## EXERCISE DIRECTIONS
Set down every record below exactly as written.

## Saved entries

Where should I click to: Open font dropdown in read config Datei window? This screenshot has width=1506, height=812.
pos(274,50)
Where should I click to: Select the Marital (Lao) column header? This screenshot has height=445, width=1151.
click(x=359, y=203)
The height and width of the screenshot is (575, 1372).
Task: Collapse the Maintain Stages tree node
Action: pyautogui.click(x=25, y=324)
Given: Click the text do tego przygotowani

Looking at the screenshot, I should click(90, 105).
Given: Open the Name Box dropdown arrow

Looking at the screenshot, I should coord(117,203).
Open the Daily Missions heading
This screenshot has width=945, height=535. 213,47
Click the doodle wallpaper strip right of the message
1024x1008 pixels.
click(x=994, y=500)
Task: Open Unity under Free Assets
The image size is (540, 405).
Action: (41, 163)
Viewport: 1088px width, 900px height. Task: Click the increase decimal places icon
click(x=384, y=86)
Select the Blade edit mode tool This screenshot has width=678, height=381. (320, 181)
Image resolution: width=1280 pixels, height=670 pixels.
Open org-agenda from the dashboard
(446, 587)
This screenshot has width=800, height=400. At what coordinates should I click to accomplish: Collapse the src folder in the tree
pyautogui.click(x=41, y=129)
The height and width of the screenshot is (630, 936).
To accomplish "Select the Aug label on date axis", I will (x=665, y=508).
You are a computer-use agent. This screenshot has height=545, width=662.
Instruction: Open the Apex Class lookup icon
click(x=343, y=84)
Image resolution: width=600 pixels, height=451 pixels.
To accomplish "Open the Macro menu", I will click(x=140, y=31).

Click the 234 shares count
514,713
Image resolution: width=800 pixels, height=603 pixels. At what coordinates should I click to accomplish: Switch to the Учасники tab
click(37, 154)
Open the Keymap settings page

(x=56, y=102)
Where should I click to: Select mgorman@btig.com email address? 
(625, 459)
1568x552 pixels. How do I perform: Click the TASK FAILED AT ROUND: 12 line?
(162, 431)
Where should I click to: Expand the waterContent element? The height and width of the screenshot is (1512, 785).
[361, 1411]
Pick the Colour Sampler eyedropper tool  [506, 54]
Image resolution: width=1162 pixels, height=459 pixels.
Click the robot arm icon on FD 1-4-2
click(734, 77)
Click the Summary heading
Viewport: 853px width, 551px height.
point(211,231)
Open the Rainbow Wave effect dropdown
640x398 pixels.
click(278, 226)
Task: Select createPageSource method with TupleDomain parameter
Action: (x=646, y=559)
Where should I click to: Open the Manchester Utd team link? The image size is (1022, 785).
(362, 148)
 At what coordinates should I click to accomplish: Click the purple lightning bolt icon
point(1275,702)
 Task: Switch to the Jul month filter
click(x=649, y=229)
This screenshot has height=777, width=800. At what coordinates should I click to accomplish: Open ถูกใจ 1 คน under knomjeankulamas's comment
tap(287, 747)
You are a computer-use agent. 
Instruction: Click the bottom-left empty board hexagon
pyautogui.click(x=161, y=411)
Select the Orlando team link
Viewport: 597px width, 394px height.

## RESULT
Where should I click to: Open font dropdown in read config Datei window? This screenshot has width=1506, height=812.
pos(274,50)
Where should I click to: Select the Marital (Lao) column header? This screenshot has height=445, width=1151.
click(x=359, y=203)
The height and width of the screenshot is (575, 1372).
Task: Collapse the Maintain Stages tree node
Action: pyautogui.click(x=25, y=324)
Given: Click the text do tego przygotowani

Looking at the screenshot, I should click(90, 105).
Given: Open the Name Box dropdown arrow

Looking at the screenshot, I should coord(117,203).
Open the Daily Missions heading
This screenshot has width=945, height=535. 213,47
Click the doodle wallpaper strip right of the message
1024x1008 pixels.
click(x=994, y=500)
Task: Open Unity under Free Assets
The image size is (540, 405).
Action: (41, 163)
Viewport: 1088px width, 900px height. Task: Click the increase decimal places icon
click(x=384, y=86)
Select the Blade edit mode tool This screenshot has width=678, height=381. (320, 181)
Image resolution: width=1280 pixels, height=670 pixels.
Open org-agenda from the dashboard
(446, 587)
This screenshot has width=800, height=400. At what coordinates should I click to accomplish: Collapse the src folder in the tree
pyautogui.click(x=41, y=129)
The height and width of the screenshot is (630, 936).
To accomplish "Select the Aug label on date axis", I will (x=665, y=508).
You are a computer-use agent. This screenshot has height=545, width=662.
Instruction: Open the Apex Class lookup icon
click(x=343, y=84)
Image resolution: width=600 pixels, height=451 pixels.
To accomplish "Open the Macro menu", I will click(x=140, y=31).

Click the 234 shares count
514,713
Image resolution: width=800 pixels, height=603 pixels. At what coordinates should I click to accomplish: Switch to the Учасники tab
click(37, 154)
Open the Keymap settings page

(x=56, y=102)
Where should I click to: Select mgorman@btig.com email address? 
(625, 459)
1568x552 pixels. How do I perform: Click the TASK FAILED AT ROUND: 12 line?
(162, 431)
Where should I click to: Expand the waterContent element? The height and width of the screenshot is (1512, 785).
[361, 1411]
Pick the Colour Sampler eyedropper tool  [506, 54]
Image resolution: width=1162 pixels, height=459 pixels.
Click the robot arm icon on FD 1-4-2
click(734, 77)
Click the Summary heading
Viewport: 853px width, 551px height.
point(211,231)
Open the Rainbow Wave effect dropdown
640x398 pixels.
click(278, 226)
Task: Select createPageSource method with TupleDomain parameter
Action: (x=646, y=559)
Where should I click to: Open the Manchester Utd team link? The image size is (1022, 785).
(362, 148)
 At what coordinates should I click to accomplish: Click the purple lightning bolt icon
point(1275,702)
 Task: Switch to the Jul month filter
click(x=649, y=229)
This screenshot has height=777, width=800. At what coordinates should I click to accomplish: Open ถูกใจ 1 คน under knomjeankulamas's comment
tap(287, 747)
You are a computer-use agent. 
Instruction: Click the bottom-left empty board hexagon
pyautogui.click(x=161, y=411)
Select the Orlando team link
Viewport: 597px width, 394px height.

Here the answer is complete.